Begin by framing your research question clearly in your introduction and explaining its relevance to urban geography concepts such as the urban heat island and ecosystem services. Include a labelled map showing the 3 km transect from Oxford Road to Heaton Park, mark each sampling point and explain why this transect is suitable (changes in land use, canopy cover and built density). State your hypotheses (e.g., surface temperature decreases as canopy cover increases) and justify them briefly with syllabus-linked theory. Give precise temporal and spatial boundaries: midday measurements in July 2026, at regular intervals along the transect (for example every 100–200 m or at clearly defined land-use breaks), and note any ethical or safety considerations for fieldwork in Manchester. Keep the title page, table of contents and word limit (≤2500 words) in mind as you plan so you collect only what you can analyse within the allowed scope.
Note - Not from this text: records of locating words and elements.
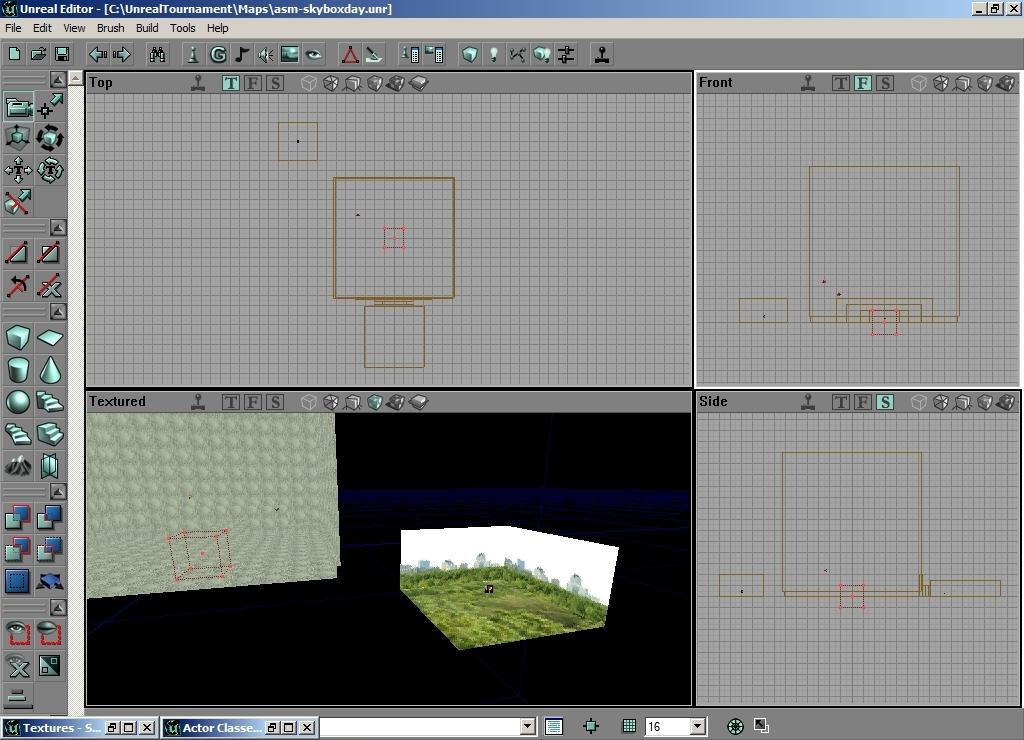Click the search binoculars icon
1024x740 pixels.
157,54
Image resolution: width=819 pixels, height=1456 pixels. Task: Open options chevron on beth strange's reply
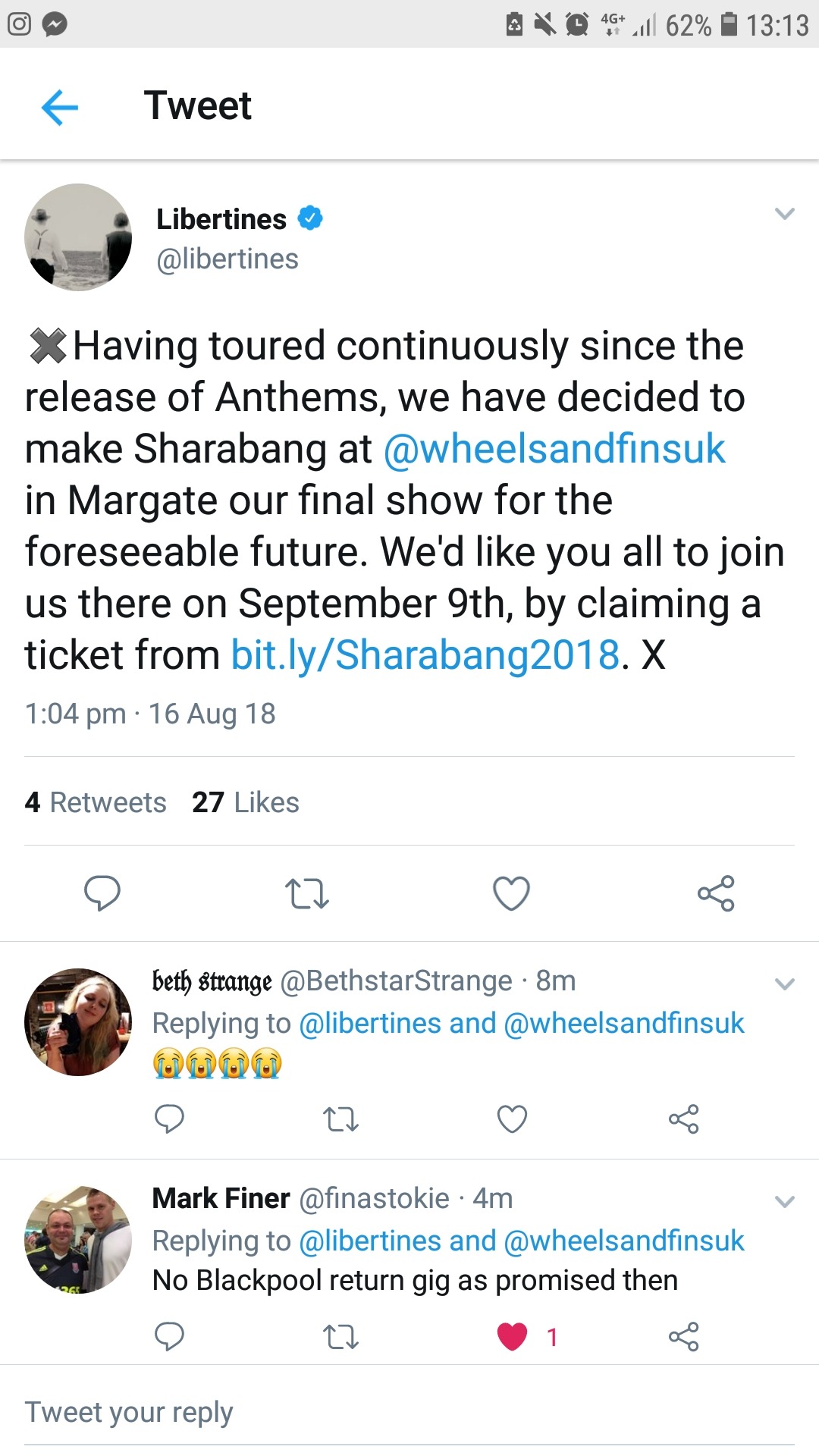pos(784,984)
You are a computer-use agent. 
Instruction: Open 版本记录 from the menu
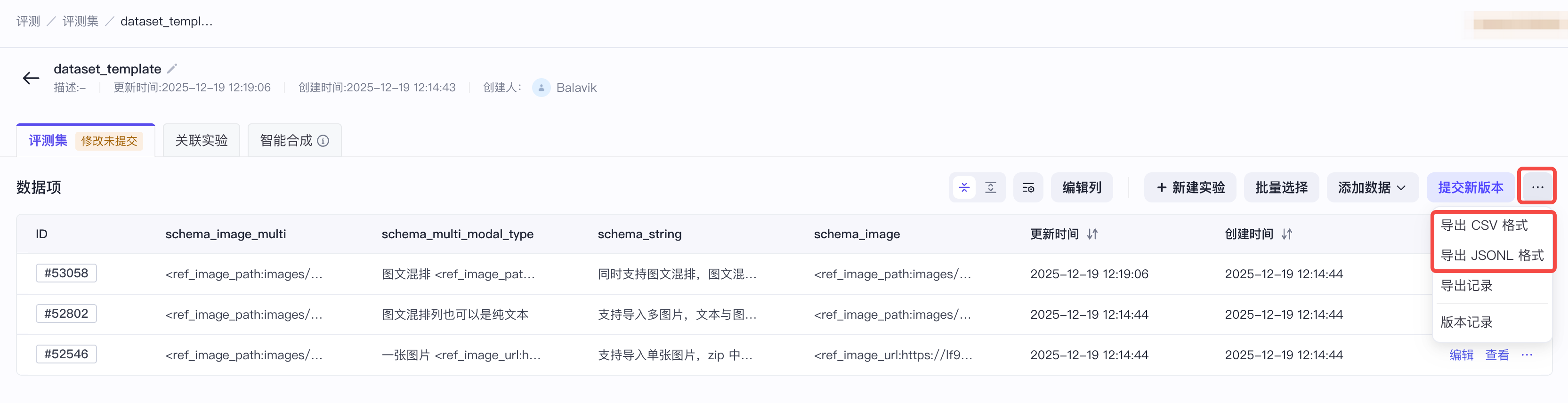[x=1466, y=322]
Design methods that produce reliable, repeatable primary data and document them fully. Specify instruments (e.g., calibrated infrared thermometer or thermal camera for surface temperature, densiometer or hemispherical photographs processed for percent canopy cover, or consistent visual estimates with a clear scale), number of replicates at each point, time window for “midday” (e.g., 12:00–14:00), and procedures to reduce bias (same operator, consistent measurement height and surface type sampled). Log metadata: weather conditions, surface type (asphalt, grass, paving), recent shading, and GPS coordinates. Use stratified systematic sampling along the transect so you capture urban core, transitional and park environments; collect at least 30–40 paired observations if possible to support statistical testing. Keep raw data tables in the appendix and show one sample calculation in the methods section.
Analyse with clear, syllabus-appropriate techniques and present findings concisely. Process data into tables and graphs: scatterplots of surface temperature versus percent canopy cover, boxplots by land-use category, and a map with interpolated temperature points if GIS is available. Use correlation (Pearson or Spearman, with justification) and linear regression to quantify relationships and report p-values and confidence intervals; discuss causation carefully, considering confounding variables you recorded (surface material, aspect, built density). In the conclusion tie results back to the research question and hypotheses, summarise whether the data support your expectations, and write an evaluation that honestly assesses precision, sample size, timing, instrument limitations and transferability. Finish with concise, full references for all secondary sources and an appendix containing raw data, calibration notes and any ethical approvals or permissions obtained.